When my sister and I visited her Arkansas home a couple times each year, we would fight over which one of us got to sleep with her at night. One would bunk with her in her double bed while the other got the single feather bed that was on the other end of her bedroom. Either was a pretty good deal but sleeping with “Ma Ma” was the grand prize. I can vividly remember nestling up against her warm back and throwing my little arm around her soft waist.
My grandmother lived well into her 90’s but she died about the time I was becoming interested in cooking. She was a wonderful cook and I would loved to have spent time with her in her kitchen, learning to make some of my favorites, her chicken and dumplings in particular.

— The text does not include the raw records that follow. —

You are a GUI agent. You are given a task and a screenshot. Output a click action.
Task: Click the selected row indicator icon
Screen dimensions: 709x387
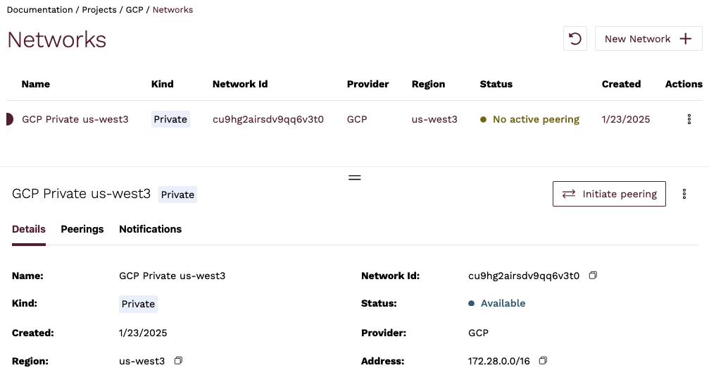[x=9, y=120]
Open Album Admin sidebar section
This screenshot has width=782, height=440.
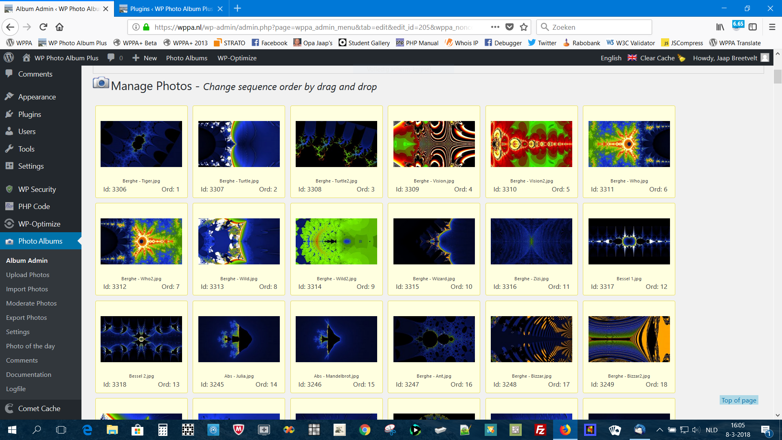pos(26,260)

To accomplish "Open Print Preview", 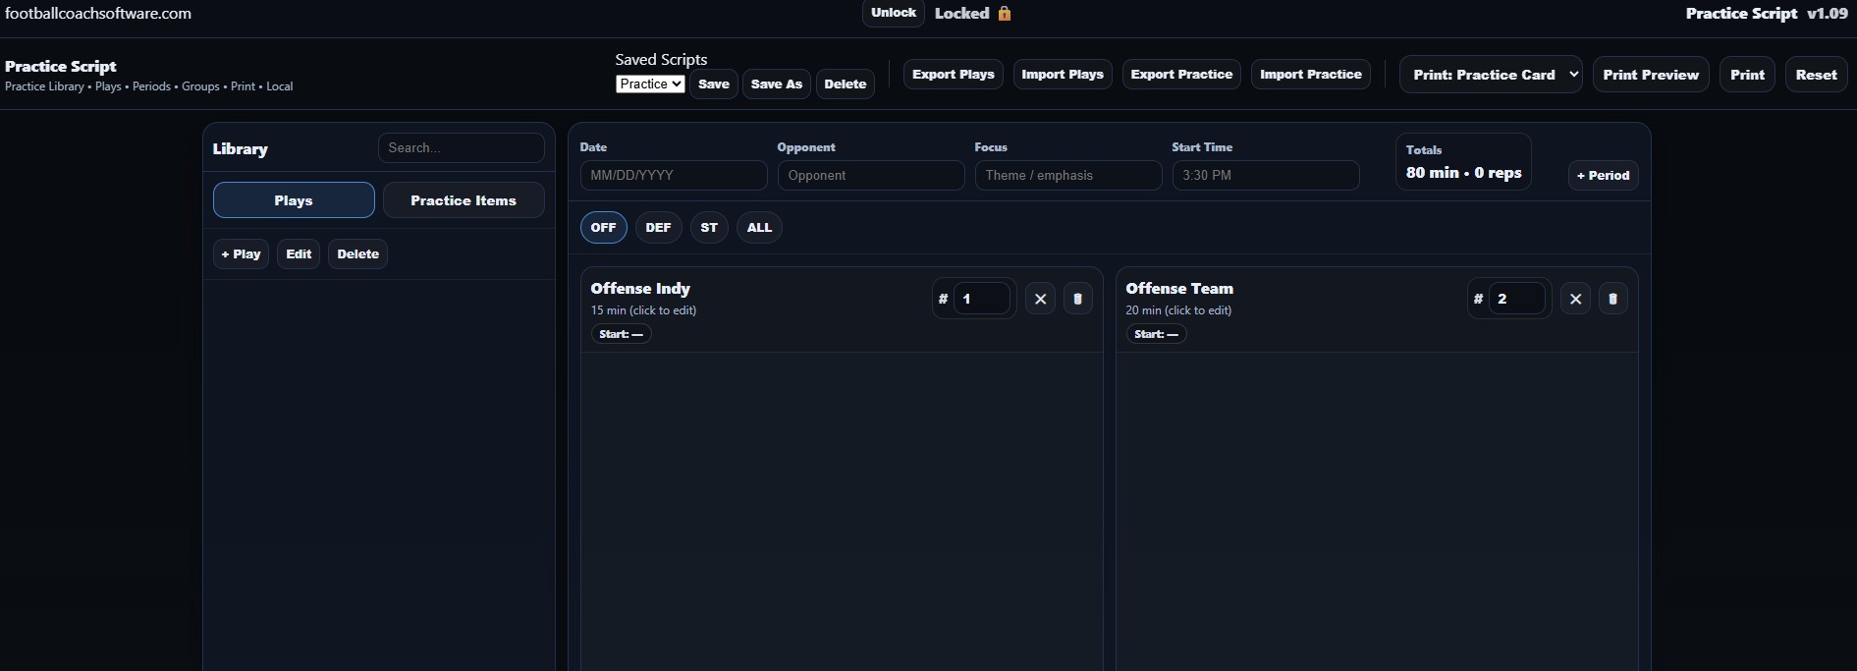I will click(x=1650, y=75).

Like many women from that era, she was not one to work off recipes.
On my trip home to see my own mother last month, she recalled that she had sat with her mom in the kitchen one day while she was making her chicken and dumplings and taken notes. Mom had recently run across those notes and made a copy for me. It was the best Christmas present I could imagine.
I spent some time last week recreating the recipe and ended up with something really close to what I remember from my childhood. I’m sure this recipe won’t mean as much to you as it does to me, but if you don’t already have a favorite chicken and dumplings recipe, I hope you’ll give this one a try and tell your family it came from a grandma in Arkansas who was soft and warm as those dumplings in their bowl.
Ma Ma’s Chicken and Dumplings
- 2 quarts chicken broth
- 2 chicken breasts
- 3 cups all-purpose flour
- 1 teaspoon baking soda
- 1 teaspoon salt
- 1 tablespoon shortening
- 1-1/3 cups buttermilk
- 2 tablespoons butter
- Salt and cracked black pepper to taste
Pour the chicken broth into a stock put and bring to a boil. Once boiling, add the chicken breasts and when the broth returns to a boil, reduce the heat to medium, cover, and simmer the chicken for 18-20 minutes. To be sure it is cooked completely you can remove one of the breasts and insert and probe thermometer. Chicken should be cooked to 165 degrees. Remove breasts from the broth and set aside to cool enough to handle. Leave the broth simmering.
For the dumplings, combine the flour, baking soda, and salt in a mixing bowl. Use your fingers to work in the shortening, pinching it and incorporating it through the flour mixture. Mix in one cup of the hot broth and one cup of buttermilk. Dough should be about the same consistency as biscuit dough. Place the dough on a floured surface and work in enough flour so that you can use a rolling pin to roll the dough out to just a little thicker than piecrust.
Bring the stock both up to a boil. Use a knife to bite-size cut pieces of the dough dropping them into the boiling broth. As the dumplings are cooking, remove the meat skin from the chicken breasts and tear the meat into bite-size pieces.
The dumplings will only need to cook for 2-3 minutes. You can tell they are done when they begin to float and puff out just a bit. Stir in the butter and remaining 1/3 cup buttermilk to thicken the broth. Add the chicken pieces and serve immediately. This will make about four adult-sized portions.